Boosting Lossless Speculative Decoding via Feature Sampling and Partial Alignment Distillation
Lujun Gui, Bin Xiao, Lei Su, Weipeng Chen
TL;DR
FSPAD tackles the bottleneck of lossless speculative decoding by enhancing the draft phase with Feature Sampling and reducing training interference via Partial Alignment Distillation, integrated into the EAGLE-2 framework. By sampling token-embedding-informed features in a high-dimensional space and decoupling feature and logit learning, FSPAD achieves higher average accepted tokens $\tau$ and speedup ratios $SR$ across Vicuna and LLaMA3-Instruct models on Spec-Bench tasks, under both greedy and non-greedy decoding. The approach requires only modest extra parameters and training overhead, yielding consistent improvements over state-of-the-art baselines such as EAGLE-2, Medusa, PLD, and Lookahead, and demonstrating robustness across diverse tasks including multi-turn dialogue, translation, summarization, QA, math reasoning, and retrieval-augmented generation. The results suggest that attention to feature-level representations and training dynamics can significantly bolster lossless speculative decoding without sacrificing output fidelity, enabling faster inference for large-scale LLMs in practical settings.
Abstract
Lossless speculative decoding accelerates target large language model (LLM) inference by employing a lightweight draft model for generating tree-structured candidates, which are subsequently verified in parallel by the target LLM. Currently, effective approaches leverage feature-level rather than token-level autoregression within the draft model to facilitate more straightforward predictions and enhanced knowledge distillation.
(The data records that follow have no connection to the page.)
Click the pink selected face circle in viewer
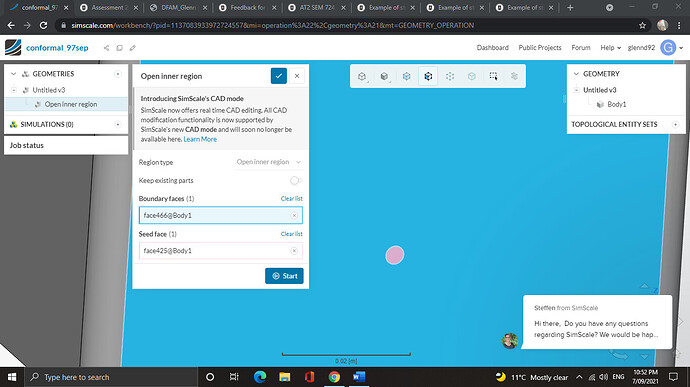The image size is (690, 387). (x=395, y=255)
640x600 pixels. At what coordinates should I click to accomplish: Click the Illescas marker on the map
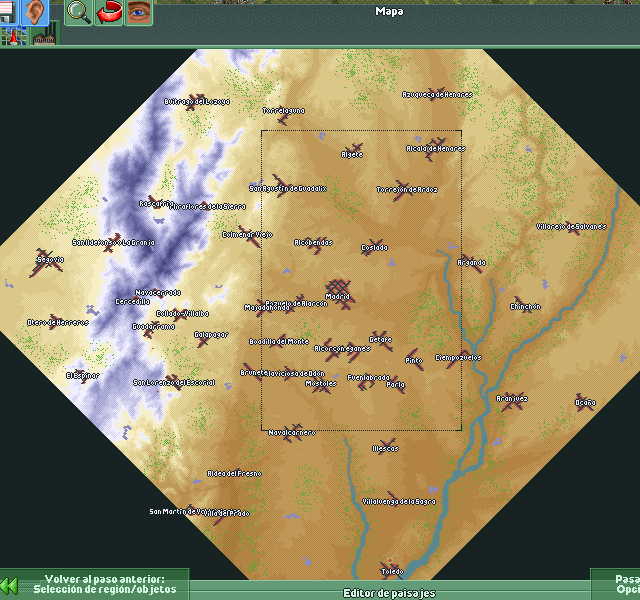pos(385,448)
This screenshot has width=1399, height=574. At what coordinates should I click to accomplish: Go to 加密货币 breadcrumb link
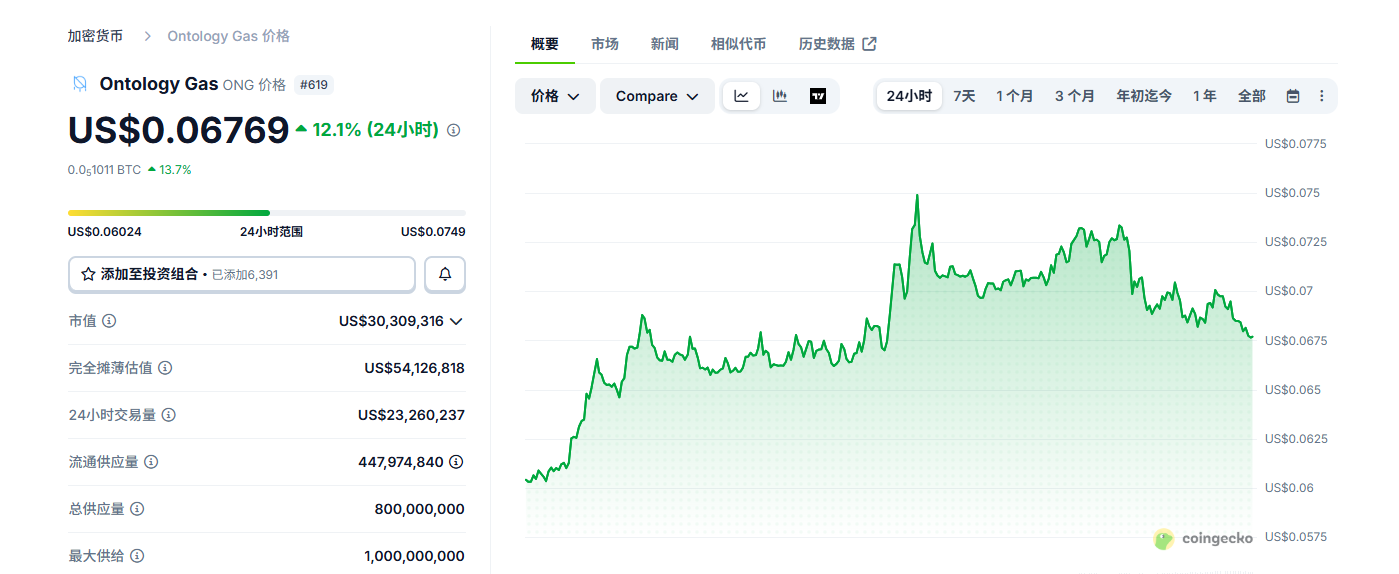coord(95,36)
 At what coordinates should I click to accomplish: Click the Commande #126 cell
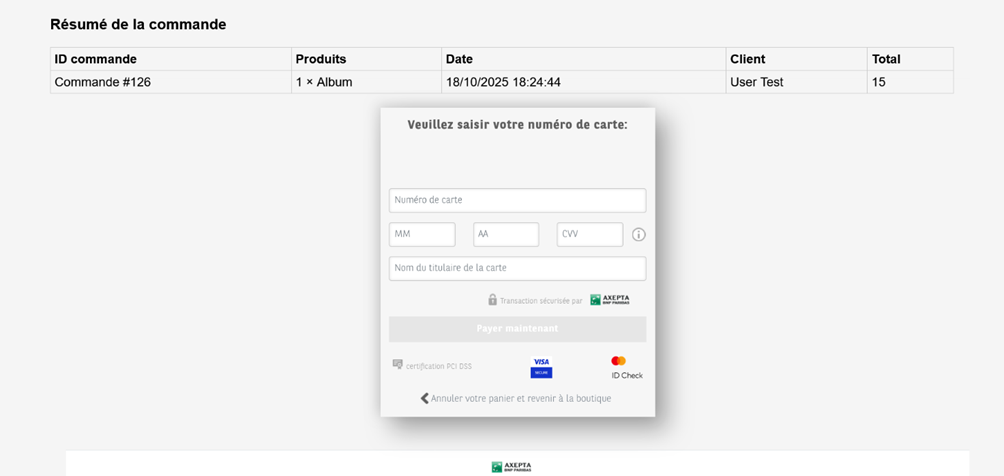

In this paper, we reassess these approaches and propose FSPAD (Feature Sampling and Partial Alignment Distillation for Lossless Speculative Decoding), which introduces two straightforward and effective components within the existing framework to boost lossless speculative decoding. Firstly, FSPAD utilizes token embeddings to sample features of the target LLM in high-dimensional space before feeding them into the draft model, due to the inherent uncertainty of the features preventing the draft model from obtaining the specific token output by the target LLM. Secondly, FSPAD introduces partial alignment distillation to weaken the draft model's connection between features and logits, aiming to reduce the conflict between feature alignment and logit confidence during training. Our experiments include both greedy and non-greedy decoding on the largest and smallest models from the Vicuna and LLaMA3-Instruct series, as well as tasks in multi-turn conversation, translation, summarization, question answering, mathematical reasoning, and retrieval-augmented generation. The results show that FSPAD outperforms the state-of-the-art method across all the aforementioned tasks and target LLMs.